20 Years Queer is a concert tour by American rock band Garbage, to mark the twentieth anniversary of their debut album Garbage. The title also references the band's early single "Queer", and the promotional poster is redolent of the self-titled album's pink feather artwork. The tour was preceded by a special 20-year edition of the record, which was re-mastered and featured remixes and previously unreleased versions of album tracks. Garbage performed the album in its entirety as well as all the B-sides recorded during that period.

Tour announcement

The commemorative tour was initially announced in March with shows confirmed in Paris and London, and was expected to travel to a number of cities worldwide. Further European dates, including a "homecoming" concert in Edinburgh, were announced over the following three months. The entire itinerary of North American dates were announced in June 2015.

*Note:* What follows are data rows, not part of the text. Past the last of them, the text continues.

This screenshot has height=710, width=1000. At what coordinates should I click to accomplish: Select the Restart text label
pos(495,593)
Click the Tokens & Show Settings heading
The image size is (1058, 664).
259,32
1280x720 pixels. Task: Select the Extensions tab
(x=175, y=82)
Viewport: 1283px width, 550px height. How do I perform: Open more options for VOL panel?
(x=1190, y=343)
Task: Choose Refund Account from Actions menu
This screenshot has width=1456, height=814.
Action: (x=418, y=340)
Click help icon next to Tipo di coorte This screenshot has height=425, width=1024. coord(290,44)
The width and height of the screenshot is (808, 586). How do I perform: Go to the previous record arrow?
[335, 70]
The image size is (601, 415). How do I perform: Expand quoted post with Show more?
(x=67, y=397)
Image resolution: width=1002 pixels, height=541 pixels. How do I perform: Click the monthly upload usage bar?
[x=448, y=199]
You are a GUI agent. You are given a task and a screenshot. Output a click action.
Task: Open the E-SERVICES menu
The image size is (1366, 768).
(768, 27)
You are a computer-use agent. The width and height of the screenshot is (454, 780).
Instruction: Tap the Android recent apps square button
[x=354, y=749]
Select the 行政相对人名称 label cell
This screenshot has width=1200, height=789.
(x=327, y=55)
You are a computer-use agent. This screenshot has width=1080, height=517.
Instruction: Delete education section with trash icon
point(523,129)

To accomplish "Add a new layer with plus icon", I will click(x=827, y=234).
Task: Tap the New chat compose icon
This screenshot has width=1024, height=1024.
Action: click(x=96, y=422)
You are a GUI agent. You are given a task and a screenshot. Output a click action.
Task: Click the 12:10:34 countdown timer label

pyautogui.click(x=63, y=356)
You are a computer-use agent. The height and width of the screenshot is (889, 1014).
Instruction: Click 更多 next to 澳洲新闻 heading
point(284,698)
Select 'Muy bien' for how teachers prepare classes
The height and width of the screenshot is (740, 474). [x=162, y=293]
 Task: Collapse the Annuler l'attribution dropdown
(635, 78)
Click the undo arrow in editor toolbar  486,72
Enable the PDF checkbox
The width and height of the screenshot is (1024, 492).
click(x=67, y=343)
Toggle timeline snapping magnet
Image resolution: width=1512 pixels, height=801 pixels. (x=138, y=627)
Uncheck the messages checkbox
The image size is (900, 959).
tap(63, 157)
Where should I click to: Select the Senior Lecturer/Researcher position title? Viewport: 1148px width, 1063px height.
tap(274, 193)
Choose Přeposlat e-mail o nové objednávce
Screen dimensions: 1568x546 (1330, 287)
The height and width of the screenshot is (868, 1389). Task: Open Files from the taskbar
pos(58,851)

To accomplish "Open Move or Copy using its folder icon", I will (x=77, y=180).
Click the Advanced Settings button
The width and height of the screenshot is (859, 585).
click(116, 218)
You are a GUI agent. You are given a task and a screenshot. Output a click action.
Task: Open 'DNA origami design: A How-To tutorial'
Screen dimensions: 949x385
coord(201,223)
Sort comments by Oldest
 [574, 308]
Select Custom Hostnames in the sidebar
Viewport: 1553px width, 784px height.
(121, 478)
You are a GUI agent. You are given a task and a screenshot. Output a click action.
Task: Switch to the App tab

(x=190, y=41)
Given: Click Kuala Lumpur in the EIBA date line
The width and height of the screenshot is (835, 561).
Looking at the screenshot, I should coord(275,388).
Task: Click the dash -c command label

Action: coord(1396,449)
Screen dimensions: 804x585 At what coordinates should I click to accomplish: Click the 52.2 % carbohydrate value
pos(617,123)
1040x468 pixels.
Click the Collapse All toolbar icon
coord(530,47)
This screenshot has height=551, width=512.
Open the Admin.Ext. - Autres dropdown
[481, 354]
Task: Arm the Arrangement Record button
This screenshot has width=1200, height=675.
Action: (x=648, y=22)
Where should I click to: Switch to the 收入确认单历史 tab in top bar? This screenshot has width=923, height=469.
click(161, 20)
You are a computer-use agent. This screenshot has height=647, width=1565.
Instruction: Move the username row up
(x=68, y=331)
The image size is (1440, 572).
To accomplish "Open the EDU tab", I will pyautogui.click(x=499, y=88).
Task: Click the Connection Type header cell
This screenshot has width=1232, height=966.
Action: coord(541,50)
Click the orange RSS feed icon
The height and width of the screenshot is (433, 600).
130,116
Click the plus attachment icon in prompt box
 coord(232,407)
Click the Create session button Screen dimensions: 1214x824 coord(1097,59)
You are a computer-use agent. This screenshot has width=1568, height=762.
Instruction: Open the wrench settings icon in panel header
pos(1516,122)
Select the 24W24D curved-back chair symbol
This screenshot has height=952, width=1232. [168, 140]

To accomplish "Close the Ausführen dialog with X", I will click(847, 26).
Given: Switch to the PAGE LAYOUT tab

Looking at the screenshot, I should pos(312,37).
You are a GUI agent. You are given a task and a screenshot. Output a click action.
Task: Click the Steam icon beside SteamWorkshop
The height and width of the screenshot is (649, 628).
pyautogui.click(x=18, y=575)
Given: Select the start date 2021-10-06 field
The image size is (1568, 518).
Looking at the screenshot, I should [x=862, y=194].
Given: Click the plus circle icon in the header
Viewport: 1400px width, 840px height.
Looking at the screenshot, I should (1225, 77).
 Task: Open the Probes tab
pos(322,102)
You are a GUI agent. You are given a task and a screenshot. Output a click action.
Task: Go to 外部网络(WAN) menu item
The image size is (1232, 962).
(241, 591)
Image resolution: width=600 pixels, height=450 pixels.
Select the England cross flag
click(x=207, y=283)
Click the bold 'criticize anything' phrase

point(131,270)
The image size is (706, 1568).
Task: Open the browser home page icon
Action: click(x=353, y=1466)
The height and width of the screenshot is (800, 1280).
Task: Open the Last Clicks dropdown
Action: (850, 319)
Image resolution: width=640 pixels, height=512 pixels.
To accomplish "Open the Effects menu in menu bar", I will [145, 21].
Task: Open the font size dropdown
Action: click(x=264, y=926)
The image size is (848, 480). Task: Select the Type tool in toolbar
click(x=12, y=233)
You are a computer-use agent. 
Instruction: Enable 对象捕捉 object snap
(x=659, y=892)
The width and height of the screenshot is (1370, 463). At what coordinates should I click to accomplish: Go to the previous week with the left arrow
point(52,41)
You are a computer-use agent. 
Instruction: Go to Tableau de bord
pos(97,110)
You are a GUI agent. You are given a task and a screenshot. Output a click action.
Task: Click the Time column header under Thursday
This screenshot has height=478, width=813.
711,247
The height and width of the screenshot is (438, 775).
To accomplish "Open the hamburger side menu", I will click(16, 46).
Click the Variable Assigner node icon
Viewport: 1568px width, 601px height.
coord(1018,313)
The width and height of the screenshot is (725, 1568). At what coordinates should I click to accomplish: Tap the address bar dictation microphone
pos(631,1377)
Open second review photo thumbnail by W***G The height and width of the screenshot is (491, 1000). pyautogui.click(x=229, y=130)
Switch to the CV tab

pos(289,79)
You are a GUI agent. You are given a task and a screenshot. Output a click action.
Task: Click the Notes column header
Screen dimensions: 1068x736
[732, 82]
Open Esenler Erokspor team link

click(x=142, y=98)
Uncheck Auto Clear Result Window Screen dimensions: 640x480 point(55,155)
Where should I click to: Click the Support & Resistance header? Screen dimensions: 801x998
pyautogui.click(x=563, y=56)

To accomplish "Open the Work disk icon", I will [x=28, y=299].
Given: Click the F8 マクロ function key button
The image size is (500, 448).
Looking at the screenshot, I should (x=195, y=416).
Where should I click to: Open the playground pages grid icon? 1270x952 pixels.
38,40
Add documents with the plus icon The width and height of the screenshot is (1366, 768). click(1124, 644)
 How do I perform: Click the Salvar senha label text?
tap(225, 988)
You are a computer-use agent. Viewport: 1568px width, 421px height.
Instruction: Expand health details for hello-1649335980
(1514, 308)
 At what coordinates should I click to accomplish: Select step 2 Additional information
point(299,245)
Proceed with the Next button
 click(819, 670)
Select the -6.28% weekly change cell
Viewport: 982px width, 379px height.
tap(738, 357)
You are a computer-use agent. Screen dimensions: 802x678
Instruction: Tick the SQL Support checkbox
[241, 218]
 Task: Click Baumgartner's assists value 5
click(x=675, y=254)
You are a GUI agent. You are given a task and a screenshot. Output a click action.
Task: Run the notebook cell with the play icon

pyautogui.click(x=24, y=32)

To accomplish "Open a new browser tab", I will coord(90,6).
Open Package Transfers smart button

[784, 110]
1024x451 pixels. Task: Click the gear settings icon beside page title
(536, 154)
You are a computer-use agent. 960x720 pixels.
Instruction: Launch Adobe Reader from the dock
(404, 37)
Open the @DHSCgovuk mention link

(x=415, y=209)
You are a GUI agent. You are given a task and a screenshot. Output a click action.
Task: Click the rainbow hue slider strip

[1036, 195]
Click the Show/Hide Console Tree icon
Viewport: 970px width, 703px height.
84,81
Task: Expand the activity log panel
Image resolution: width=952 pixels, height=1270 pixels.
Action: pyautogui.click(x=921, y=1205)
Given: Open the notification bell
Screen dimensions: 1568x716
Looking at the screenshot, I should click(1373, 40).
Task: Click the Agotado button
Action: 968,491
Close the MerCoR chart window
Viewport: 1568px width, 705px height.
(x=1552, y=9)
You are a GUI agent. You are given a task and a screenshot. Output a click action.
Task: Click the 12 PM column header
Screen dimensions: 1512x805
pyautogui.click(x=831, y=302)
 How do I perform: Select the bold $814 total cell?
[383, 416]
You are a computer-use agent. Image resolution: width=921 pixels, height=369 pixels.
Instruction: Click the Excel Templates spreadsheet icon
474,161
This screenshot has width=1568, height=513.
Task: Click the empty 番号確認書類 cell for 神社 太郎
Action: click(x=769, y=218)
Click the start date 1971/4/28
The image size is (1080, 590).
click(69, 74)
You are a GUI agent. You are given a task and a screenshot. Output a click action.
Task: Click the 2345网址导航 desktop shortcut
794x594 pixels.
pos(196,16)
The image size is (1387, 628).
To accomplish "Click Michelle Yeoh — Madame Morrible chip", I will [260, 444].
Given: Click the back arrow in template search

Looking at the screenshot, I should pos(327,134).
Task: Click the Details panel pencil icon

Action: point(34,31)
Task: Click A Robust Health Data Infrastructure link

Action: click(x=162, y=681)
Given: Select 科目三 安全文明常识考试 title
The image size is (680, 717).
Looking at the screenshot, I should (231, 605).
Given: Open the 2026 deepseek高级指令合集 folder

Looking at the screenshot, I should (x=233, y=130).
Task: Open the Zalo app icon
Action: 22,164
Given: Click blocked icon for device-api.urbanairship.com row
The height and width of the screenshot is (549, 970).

Upon the announcement of the tour, Shirley Manson stated: "This is the album that started everything for us and we look back on it with great fondness. It’s been really great to revisit these songs whilst working on new material – interesting to see how the essence of the band remains strong as we evolve". Guitarist Steve Marker later commented: "We're just as surprised to be here now, intact, so many years later, enthusiastically preparing to get back on the road with that album...A big piece of our lives remains caught up in the making of that record, and we know it holds a special place for the fans that have kept us going for so long".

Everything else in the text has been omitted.